She had encouragement from her physician, Dr. Janet Horn Yuspeh, who with her husband, Alan, financed the publication of 3,000 copies of her memoir.

Dozens of Agathe von Trapp’s hand-drawn maps, portraits and other illustrations from the past half-century are interspersed throughout her book, which is 211 pages plus a glossy section with family photographs.

The book, “Agathe von Trapp: Memories Before and After The Sound of Music,” chronicles the Trapp Family Singers, who toured for 20 years.

Agathe von Trapp was born in what was then the Austro-Hungarian Empire. She sang with her siblings until she was 43. While in the musical group, she did not stray far from her stepmother, by then widowed and running the Trapp Family Lodge in Stowe, Vt.

Agathe von Trapp and Kane, who worked at the lodge in the early 1950s, started a private kindergarten in Stowe.
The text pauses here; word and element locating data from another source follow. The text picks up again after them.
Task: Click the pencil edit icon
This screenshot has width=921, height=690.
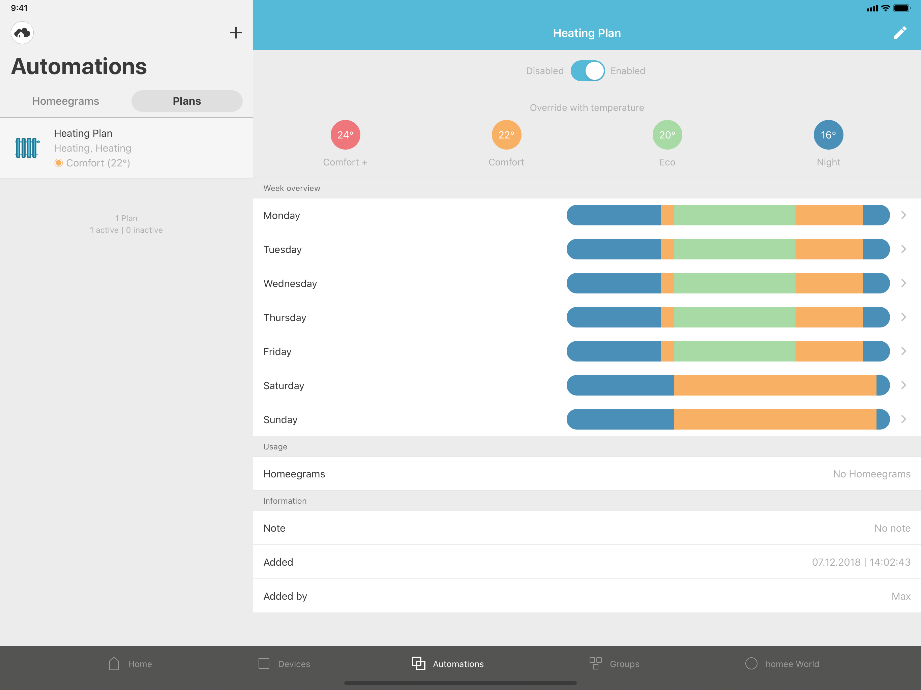Action: point(899,33)
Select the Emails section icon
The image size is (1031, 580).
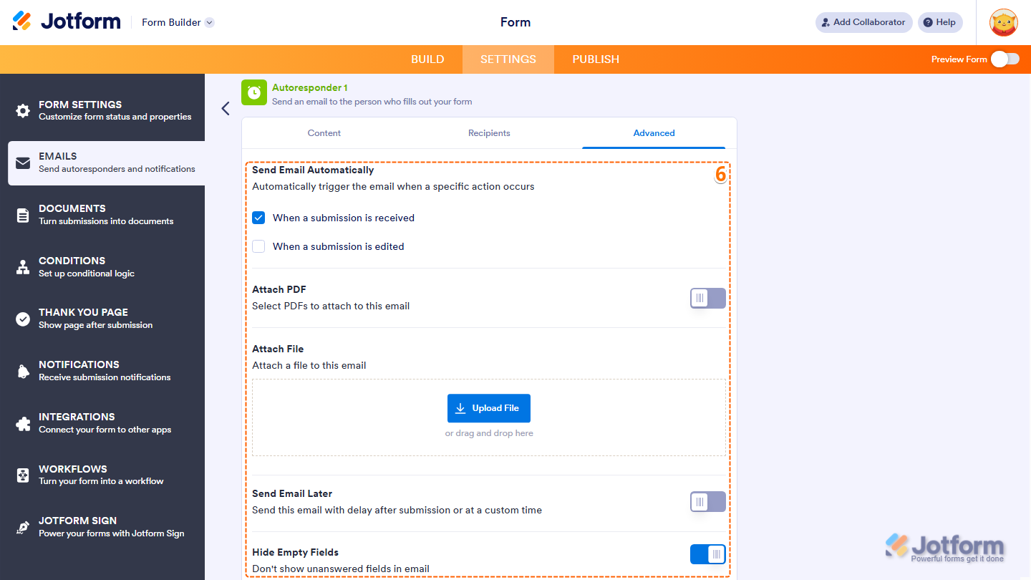(x=23, y=163)
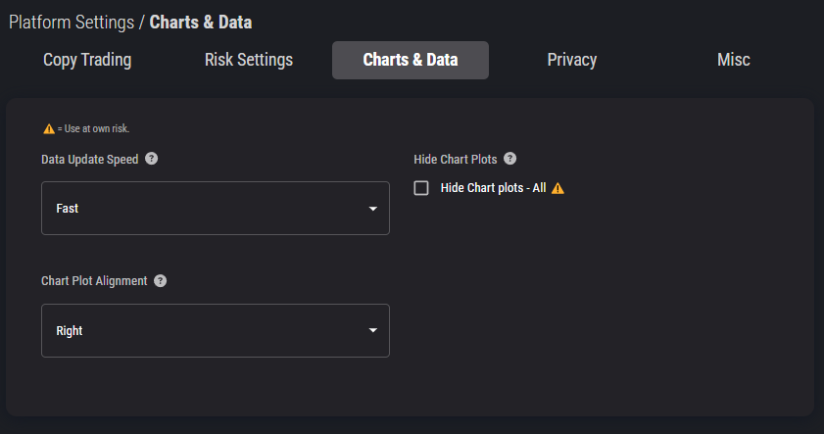The height and width of the screenshot is (434, 824).
Task: Expand the Chart Plot Alignment dropdown arrow
Action: [373, 330]
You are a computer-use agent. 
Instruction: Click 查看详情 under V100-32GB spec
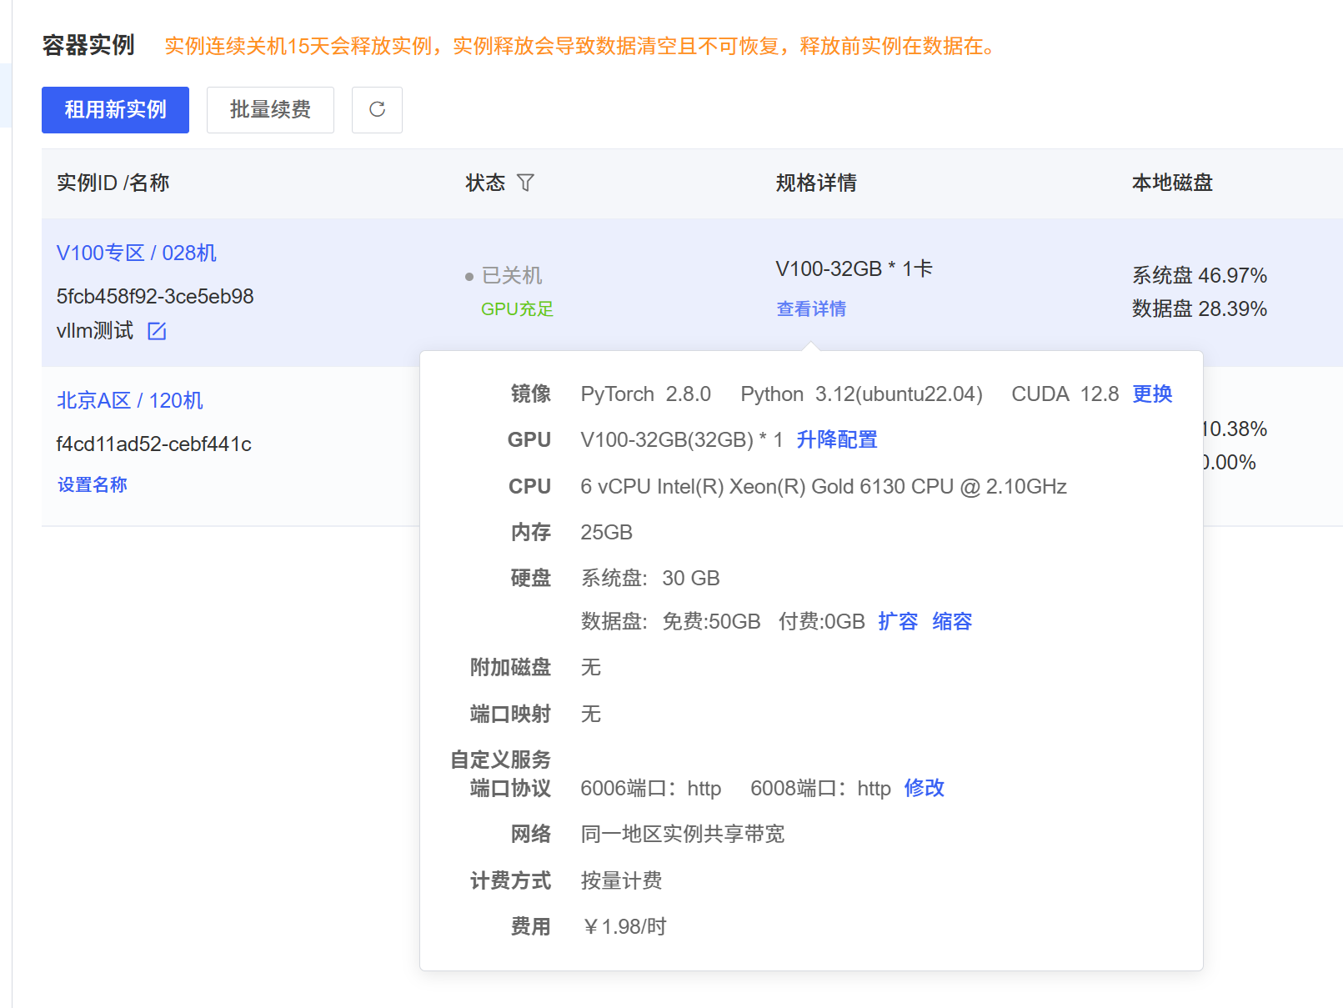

In 1958, when the town’s public schools began offering kindergarten, they moved to Maryland, when they established a private kindergarten on the grounds of Sacred Heart School in Glyndon.

Until their retirement in 1993, Agathe von Trapp and Kane lived on the Sacred Heart grounds. While Kane taught, von Trapp kept house: tracking expenses, leading German music and art lessons, answering phones, supervising on the playground and making snacks.

For awhile, von Trapp went by “Miss Trapp,” dropping the “von” in an attempt to fend off questions about whether she was part of that family. When asked anyway, she sometimes said no.

Survivors include a brother, Johannes von Trapp; and three sisters, Maria, Eleanor and Rosemarie, all of Vermont.